By Merlin Lessler —
My wife bought a jar of honey the other day. The clerk put it in a craft paper bag that reminded me of the ones I took to school when I was in junior and senior high. In elementary school we walked home for lunch, but once we made it to 7th grade we rode a bus from our elementary school across town to junior high, with a bag lunch in our grasp.
We carried our books under our arms, covered in craft paper that matched the lunch bags. No book bags or backpacks in those days. I guess I grew up in the dumb generation.
Our school had a cafeteria, but many of us either couldn’t afford or couldn’t stand to eat the slop that the lunch ladies plopped on your plate. The only thing I purchased in the cafeteria was government subsidized milk and, once a week, a sliver of ice cream served on a cardboard dish for ten cents.
Things changed in senior high. There were no school buses. You either took a city bus, walked, or were lucky enough to have some older kid in the neighborhood with a car who would get you there and back for a buck a week.

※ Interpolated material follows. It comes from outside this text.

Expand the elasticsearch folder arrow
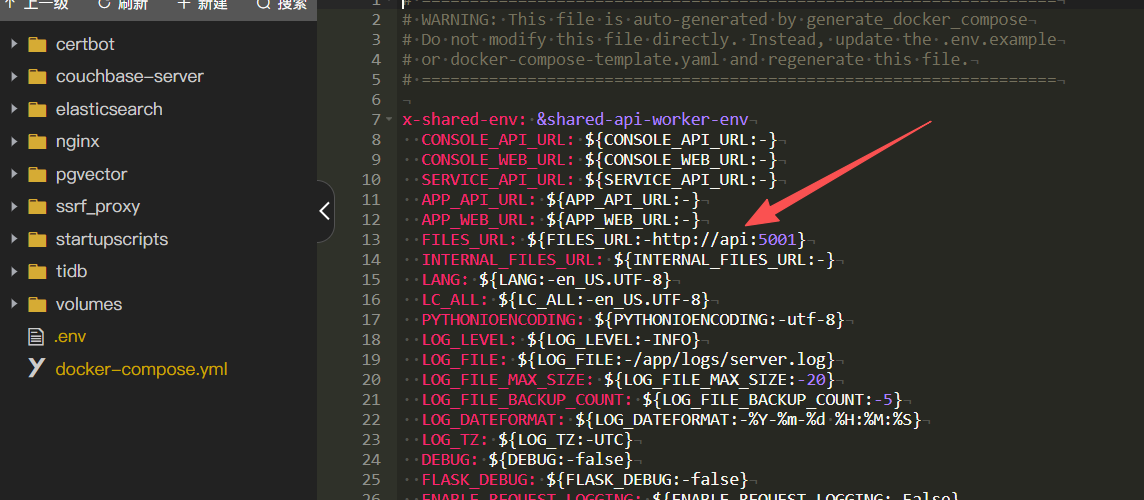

At 25 cents a gallon it was a profitable venture.
If you played sports, with after school practice, you walked home or bummed a ride. Hitchhiking was another way of getting around in that era.
The other change in senior high was where we settled in to eat our lunch. There was a bakery just a few steps from school and, for reasons unknown to me, they let us crowd in to eat, even though most of us just bought a container of milk.

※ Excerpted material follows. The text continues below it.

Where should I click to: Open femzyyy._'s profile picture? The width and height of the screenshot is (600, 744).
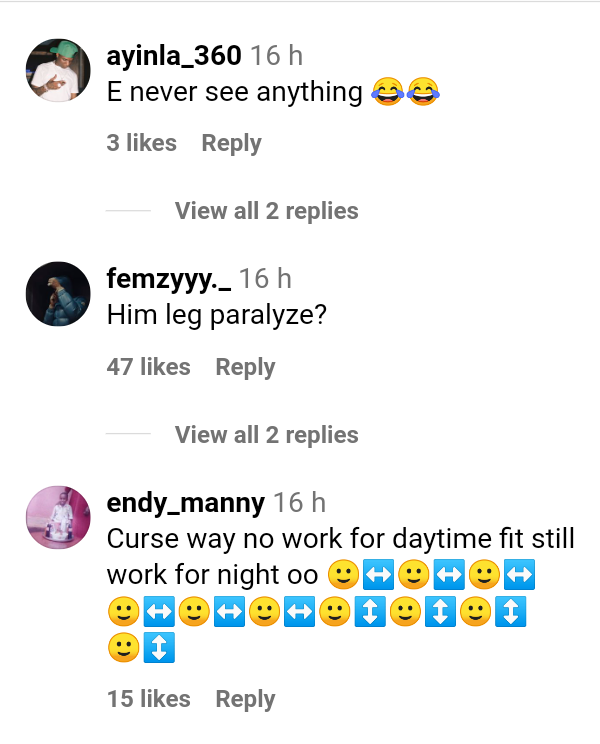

It was a mob scene, so crowded that it was hard to get from the front door to the beverage container in the back. We stood around like munching cows in a pasture. My bag usually contained three sandwiches, a boxed snack pie, and an apple. I’d weigh 400 pounds if I ate like that today.
When I made it to 11th grade my lunchroom shifted to the pool hall down the block. I learned more there than I did in class, but the subject was street smarts. It cost ten cents to play rotation or eight ball, a penny a minute for straight pool. Those games were fairly innocent. It was the money games that improved our street smarts – nine ball and six ball. We had an hour for lunch; it was enough time to lose a week’s allowance with a missed shot on the money ball.
The Lotis brothers, who owned and ran the pool hall, collected a fist full of dimes and got a garbage can full of empty paper lunch bags as a reward. Oh my, all that from a jar of honey in a paper bag.